Search is your friend.  There is a lot of historic information stored on this site.  Your question has likely already been asked previously.  However, a lot has changed over time and therefore be prepared for a lot of the information you find by searching the forums to be outdated and in some cases just plain wrong.  Even though that may be the case, please search the forums first before posting a question.  It shows you are willing to invest the time to do your part and makes those of us who volunteer our time to answering questions more likely to want to help you.

 

 

Amlogic (S9xx) based TV Boxes

1. There is no one currently working to support Amlogic based TV Boxes
2. A single developer (@balbes150) had worked years on getting things to the state they are.
3. As of October 14th, 2020 balbes150 removed support for Amlogic CPUs, so that is the last build that may work on your box.

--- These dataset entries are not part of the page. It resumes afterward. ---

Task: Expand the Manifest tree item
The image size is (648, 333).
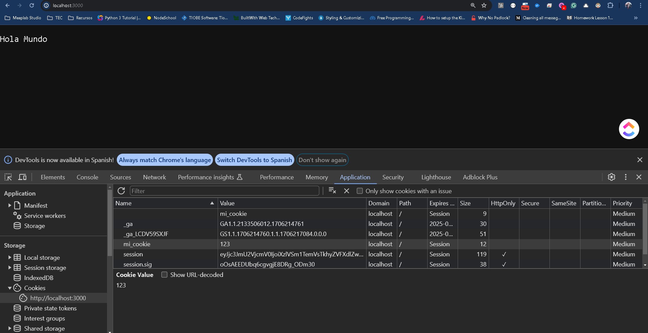Action: click(10, 205)
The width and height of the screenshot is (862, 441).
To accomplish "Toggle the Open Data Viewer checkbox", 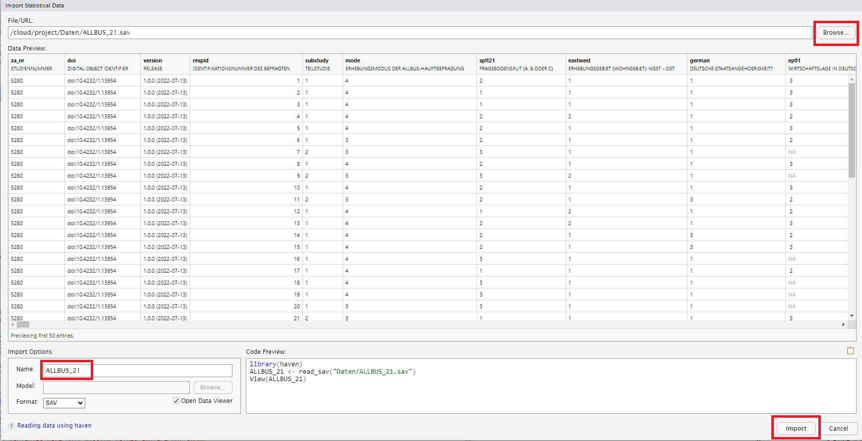I will [176, 401].
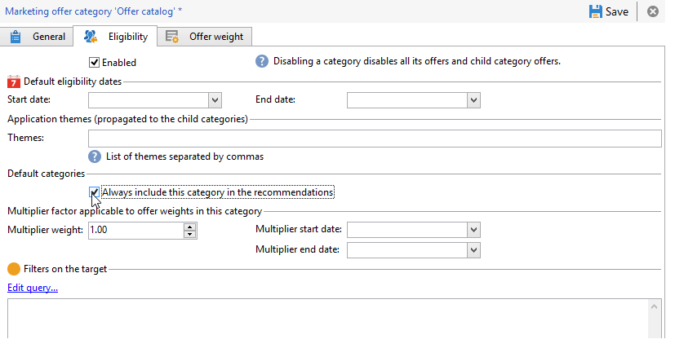
Task: Click the Eligibility tab icon
Action: pyautogui.click(x=91, y=37)
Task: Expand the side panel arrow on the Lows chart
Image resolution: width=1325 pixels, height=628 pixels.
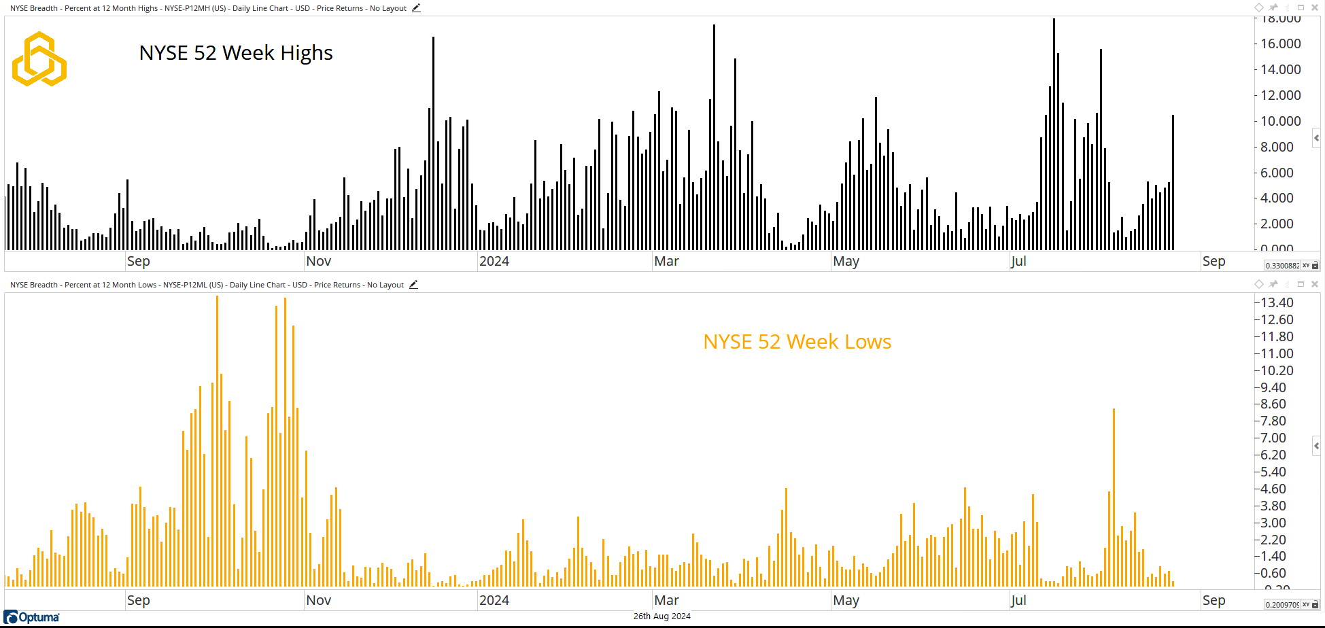Action: pos(1317,446)
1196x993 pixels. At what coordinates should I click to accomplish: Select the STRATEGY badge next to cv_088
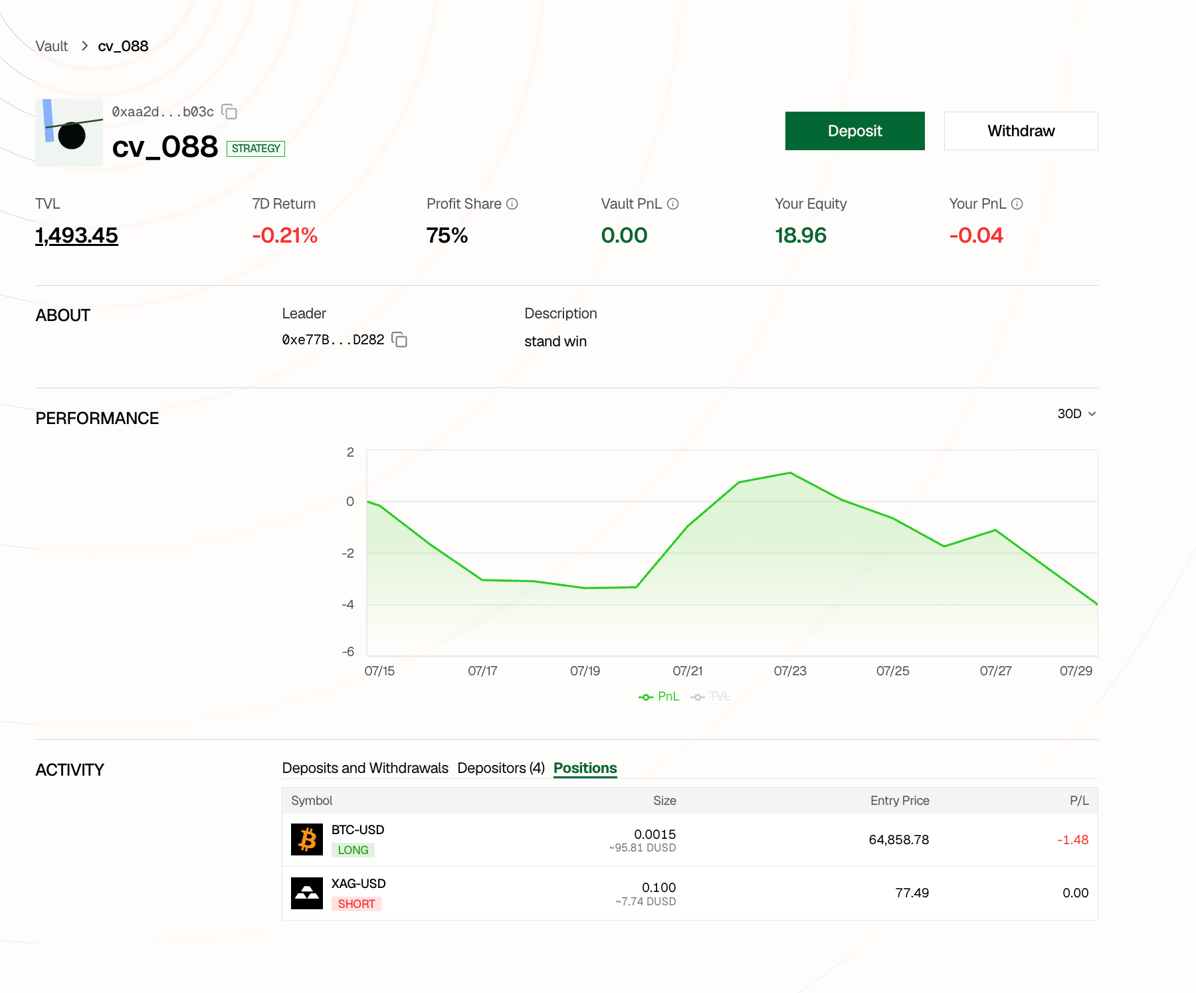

4. Expectations should be set low (i.e. don't expect anything to work) but if you do get the box to boot, get HDMI and wired ethernet to work, you are doing good.
5. You really shouldn't expect things like Wi-Fi, bluetooth, remote control, etc. to work.
6. There is a very small number of people on this forum/club that are able to provide any guidance.
7. Most likely no one on this forum/club has ever seen your specific box.
8. If you get this working on your box, it will likely only be useful for server type tasks, maybe a little light graphical desktop usage, but do not expect video playback, etc.

 

RockChip (rk3399, rk3328, rk3288, rk3228, etc) based TV Boxes

(Need to add information here)

 

Allwinner (H6) based TV Boxes

(Need to add information here)

 

Other Comments

The official recommendation from the Armbian project would be to not use TV Boxes and use officially supported SBCs. Taking this approach will likely result in an easier time, less hassle, better support and likely a more fully functioning device.

 

There are reasons you may choose to want to use unsupported armbian on TV boxes, for example here are some of my ( @SteeMan ) reasons:

 

1) It is a challenge and therefore a learning opportunity.  I would never have learnt to build my own linux kernels from source if I was still exclusively using x86 hardware.  If you want a challenge you will find it here.

 

2) Price vs specs.  The Android TV boxes are built to be cheap consumer devices.  They are produced in larger quantities which drives down the per unit price.  You will generally not be able to get the same level of hardware for the same price with a standard SBC.  But that cheapness comes with - no support by the manufacturers and potentially sub-standard components.  If the manufacturers goal is to sell the lowest price box they are likely cutting corners somewhere to make that happen.

 

3) emmc is standard.  TV boxes always come with internal storage while most SBCs do not.  Again from a price/performance standpoint having internal emmc storage vs running off an SD card is a plus.  emmc storage *should* be faster and longer lasting than storage on an sd card.  The caveats here being that this is one of the areas that the manufacturers may cut corners.  For example I have two TX3 mini boxes that are supposed to have 16GB of emmc memory (like the other TX3 mini boxes I have), but they were instead manufactured with cheaper nand memory for which there is no mainline kernel support.  There is no visible difference between the identically packaged boxes that had emmc vs those that came with nand, other than opening the case and looking at the physical chips on the boards.

 

4) cases come standard.  TV boxes always come with cases, whereas for SBCs that is an extra cost.  For my uses having a case is a big improvement vs not having one.  A downside if that these cases are not necessarily well designed to provide adequate cooling.  So depending on your use case, overheating might be a problem.

 

5) While I own both SBCs and TV boxes, I personally find the TV boxes work best for my needs (running server based software) and I enjoy the challenge of getting them running and keeping them running with the great underlying work that the armbian project is doing to build on top of.

 

If you have the correct expectations (set your expectations low) are looking to learn and are up for a challenge these are fun things to work with.  And I look forward to working with you on these forums.